Avoiding failure modes involves a combination of thoughtful design, proper maintenance, and careful consideration of operating conditions. Here are some general strategies to help avoid failure modes:

  1. Operational Guidelines:
    • Cold Switching: Whenever possible, prioritize cold switching (opening and closing the contacts with no applied voltage or current) over hot switching to minimize stress on the contacts and extend relay life.
    • Avoiding Overloading: Stay within the specified current and voltage limits outlined in the relay’s datasheet. Overloading can lead to accelerated wear and failure.
    • Proper Timing: Ensure that the relay is not operated at a speed exceeding its design limits. Proper timing can prevent issues like bounce and reduce wear.
  2. Environmental Considerations:
    • Temperature Control: Maintain the relay within its specified temperature range to prevent overheating, which can accelerate wear and potentially lead to failure.
    • Humidity and Contaminant Control: Protect relays from excessive humidity and contaminants that can compromise performance and lead to failure.
  3. Inductive and Capacitive Load Management:
    • Inductive Load Protection: When switching inductive loads, employ methods such as including a diode (flyback diode) across the coil to suppress voltage spikes (back EMF) and protect the relay contacts.
    • Capacitive Load Management: When dealing with capacitive loads, take measures to limit current surges, such as incorporating series resistors.
  4. Proper Handling:
    • Avoid Physical Damage: Handle relays with care to prevent physical damage, which can compromise their structural integrity and performance.
    • Follow Manufacturer Guidelines: Adhere to the manufacturer’s recommendations for installation, operation, and maintenance.
  5. Regular Testing and Inspection:
    • Scheduled Maintenance: Implement a routine maintenance schedule, including regular inspections and functional tests, to identify potential issues before they escalate.

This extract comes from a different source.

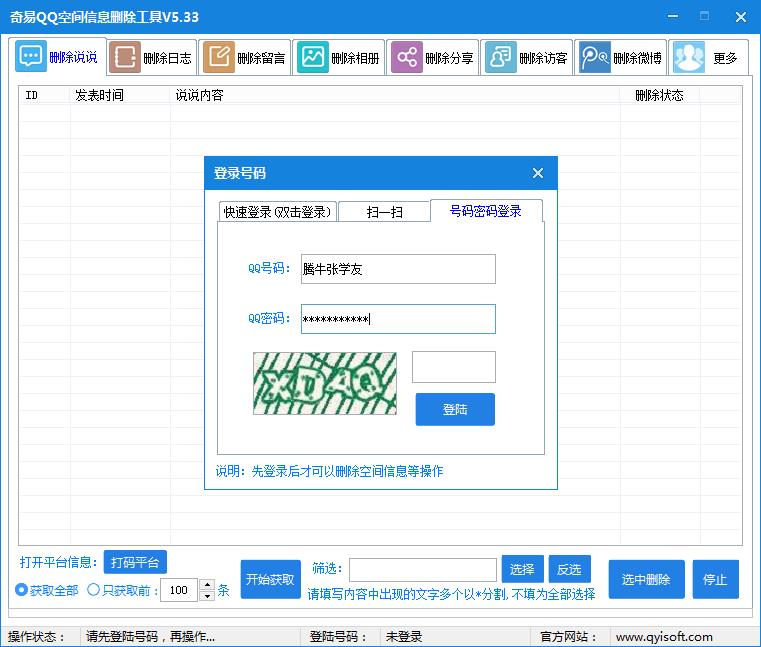Switch to the 扫一扫 tab

click(x=384, y=212)
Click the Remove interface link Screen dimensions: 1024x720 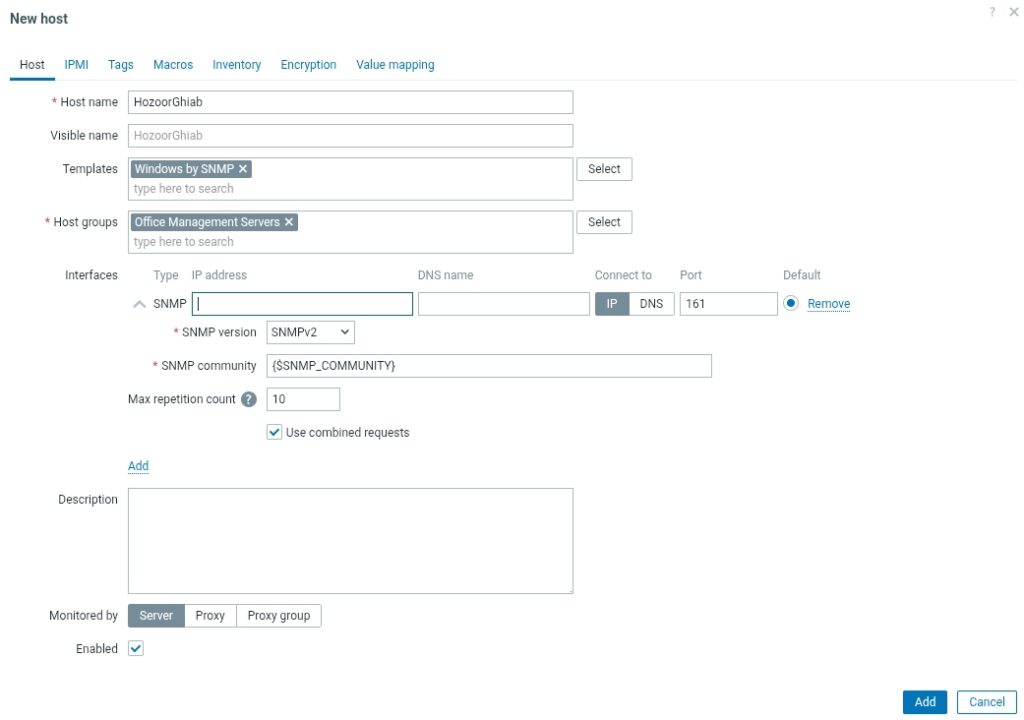(x=829, y=304)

    • Functional Testing: Periodically test the relay’s functionality to ensure it is operating within specifications.
  6. Quality Components:
    • Use Reliable Components: Choose high-quality relays from reputable manufacturers. Quality components are less prone to premature failure.
  7. Root Cause Analysis:
    • Investigate Failures: If a failure occurs, conduct a thorough root cause analysis to understand why it happened. Address the underlying issues to prevent recurrence.

By adhering to these practices and considering the specific requirements of your application, you can significantly enhance the reliability and longevity of reed relays.